Three young men in Russia’s south risked their lives to rescue a 15-year-old girl who jumped into a turbulent mountainous river as part of a controversial social media suicide game dubbed the ‘Blue Whale’ challenge.
The incident occurred on Saturday in the Republic of Kabardino-Balkaria in the Russian Caucasus, local website Kavkazsky Uzel reported.
Video footage from the scene shows the three friends spotting the girl descending towards the river on the opposite bank and then shouting, “Stop. Stay right there. Wait.” The girl ignored their calls, however, and leapt into the water.
The three teens followed her into the dangerous river and dragged her ashore.
She later told her rescuers that she performed the stunt as part of the challenge from the ‘Blue Whale’ social media game which has been linked to a string of teenage suicides in Russia.
When asked if she was aware that her actions could have led to her death, the girl replied “yes” and laughed.

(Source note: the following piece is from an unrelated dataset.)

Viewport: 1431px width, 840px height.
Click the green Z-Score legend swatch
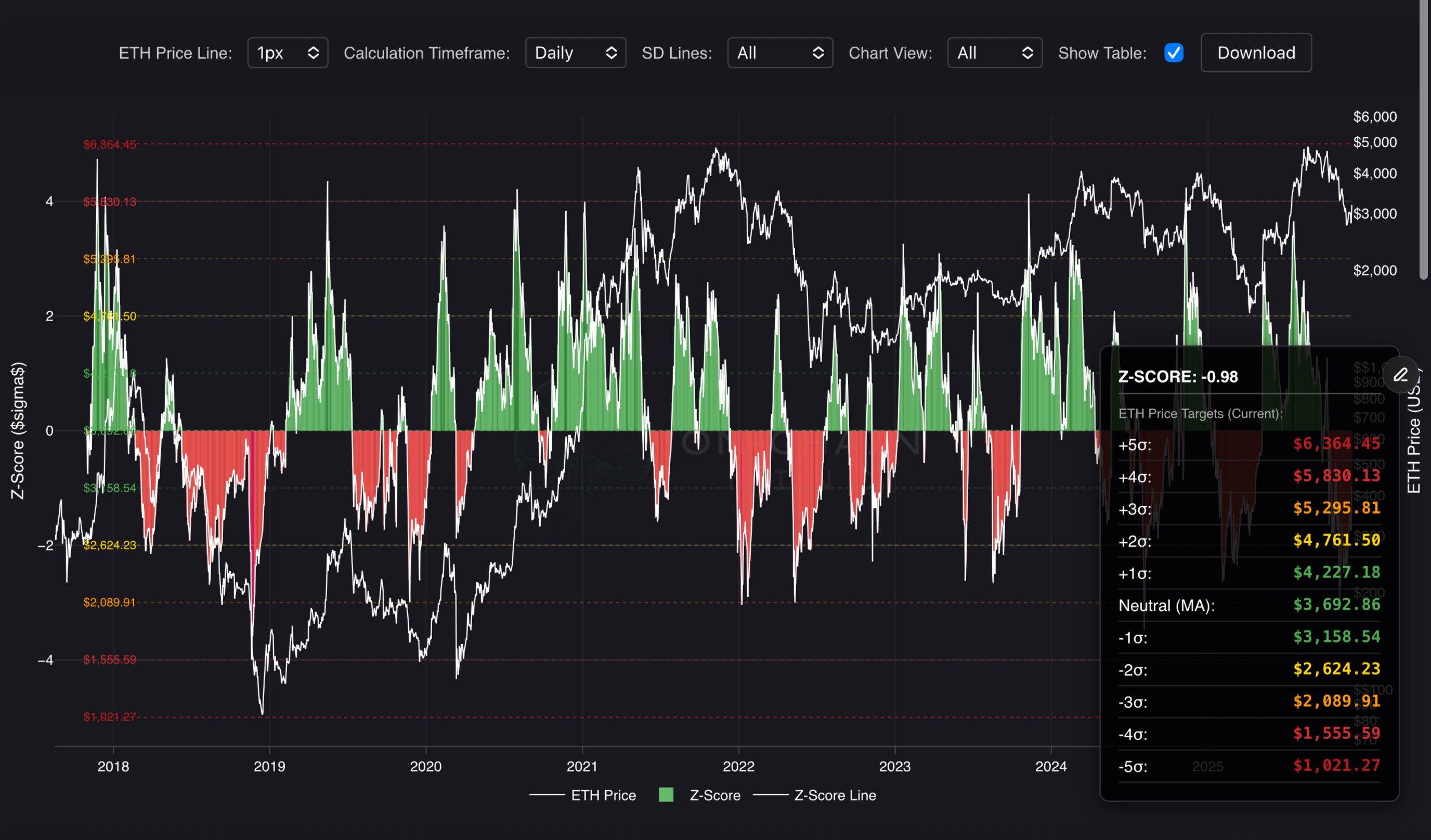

She also explained in the video that she got involved with the ‘Blue Whale’ game because “it’s cool… It’s adrenalin.”
The girl was examined by an ambulance crew and police in Kabardino-Balkaria have launched an inquiry into the incident.
Another suicide attempt, also linked to the ‘Blue Whale’ game was prevented in the neighboring Republic of Ingushetia earlier in May, local media reported.
In that incident, police managed to save a 12-year-old girl in the town of Karbulak just hours before she was to receive a phone call from the game’s “curator” to take her own life, the Gazetaingush newspaper reports.
The ‘Blue Whale’ challenge made headlines last year after an article in Novaya Gazeta claimed that at least 130 teenagers in Russia were prompted to commit suicide by closed social media groups.
Vulnerable teenagers are allegedly being contacted by the game’s ‘curator’ on the internet and manipulated into completing a number of stunts over the course of 50 days.
The challenges involve various forms of anti-social behavior, self-harm and allegedly culminate in the supervisor demanding the player to take their own life.
The teens are told to send videos and photos as proof that they have completed their tasks.
The ‘Blue Whale’ game has been linked to several teenage suicides in recent months, including the deaths of Veronika Volkova, 16, and Yulia Konstantinova, 15, in the Irkutsk Region in February.
The two teenage girls jumped from the roof of an apartment block in the town of Ust-Ilimsk. Konstantinova had earlier posted a picture of a blue whale on her social media pages. In March, British police warned that the suicide game has moved from being a purely Russian phenomenon and that it had spread to the UK.
In late April, there were also reports of a 15-year-old girl in Spain being saved from a suicide she planned as part of the ‘Blue Whale’ challenge.